*** DATA SUPPLIED ***

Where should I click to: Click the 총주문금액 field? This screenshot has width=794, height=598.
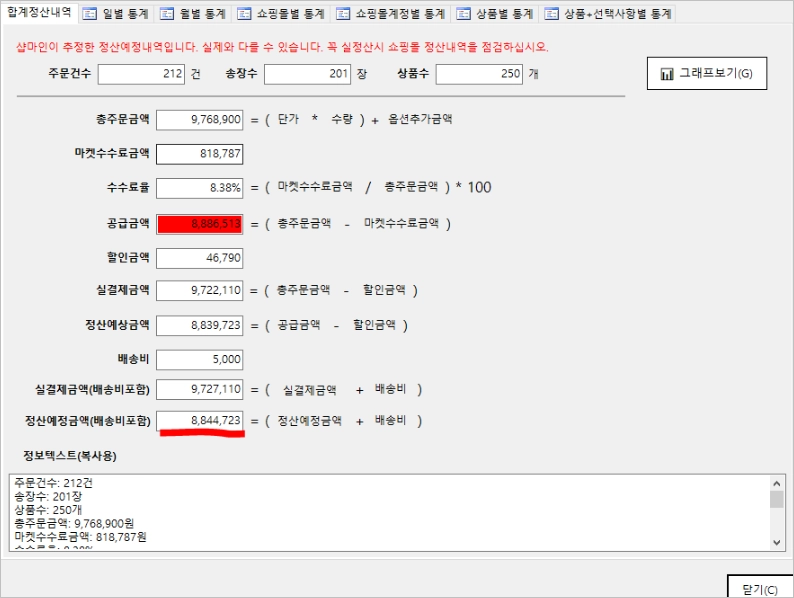[x=200, y=120]

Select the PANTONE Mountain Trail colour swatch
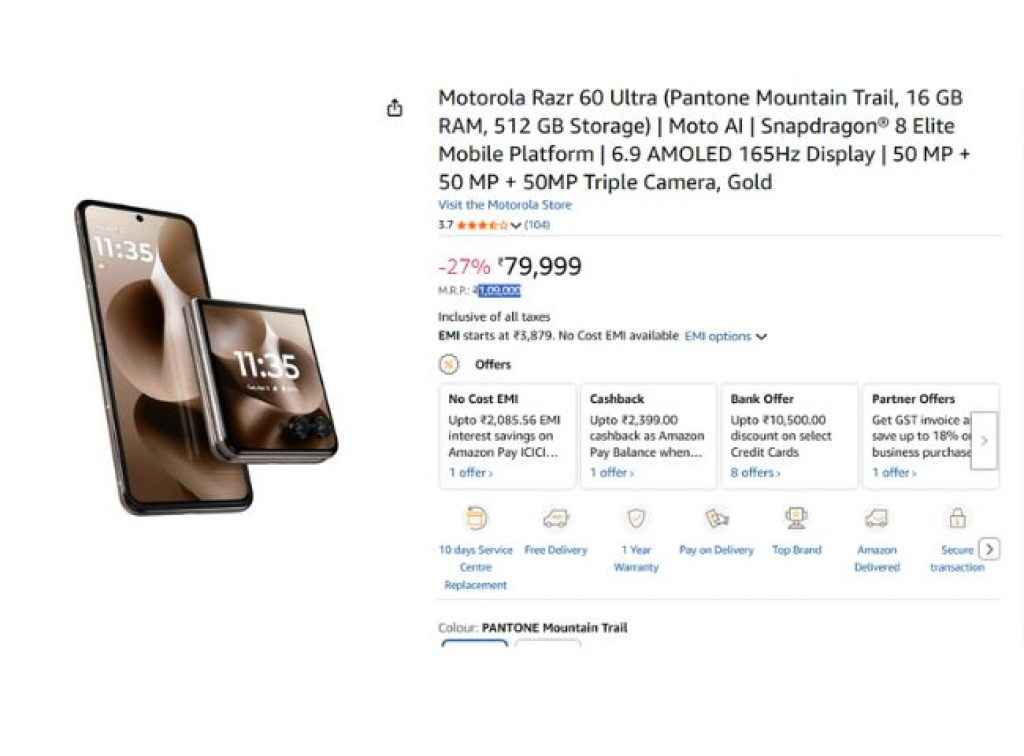tap(475, 644)
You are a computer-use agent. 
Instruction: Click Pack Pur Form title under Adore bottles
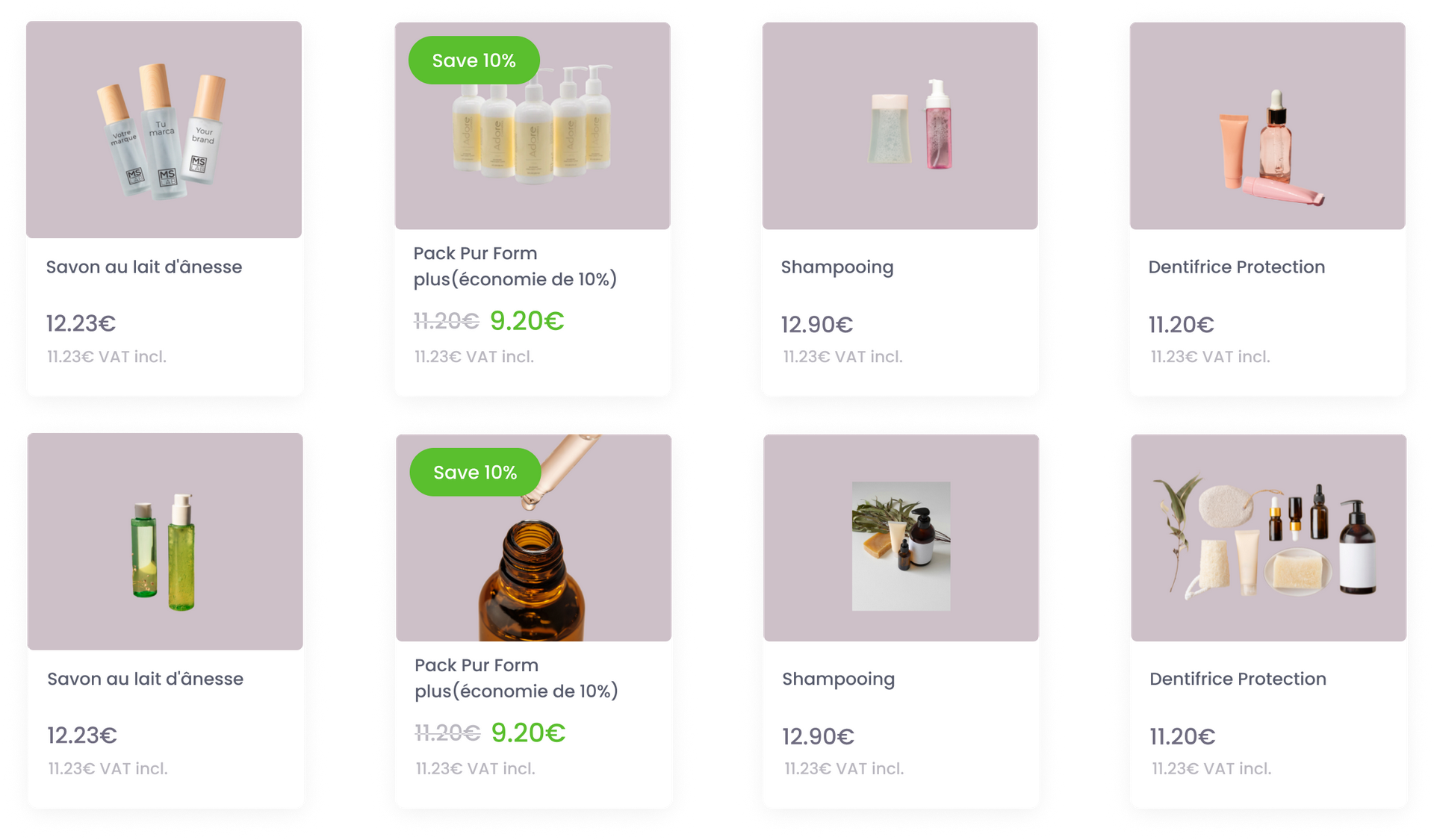tap(515, 267)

***

- WHAT IS EXPECTED
One exact copy of the data is required, and it should hold no pictures.

- ANSWER AREA
Where should I click to: Click the 총주문금액 field? This screenshot has width=794, height=598.
[x=200, y=120]

Select the PANTONE Mountain Trail colour swatch
tap(475, 644)
You are a computer-use agent. 
Instruction: Click Pack Pur Form title under Adore bottles
tap(515, 267)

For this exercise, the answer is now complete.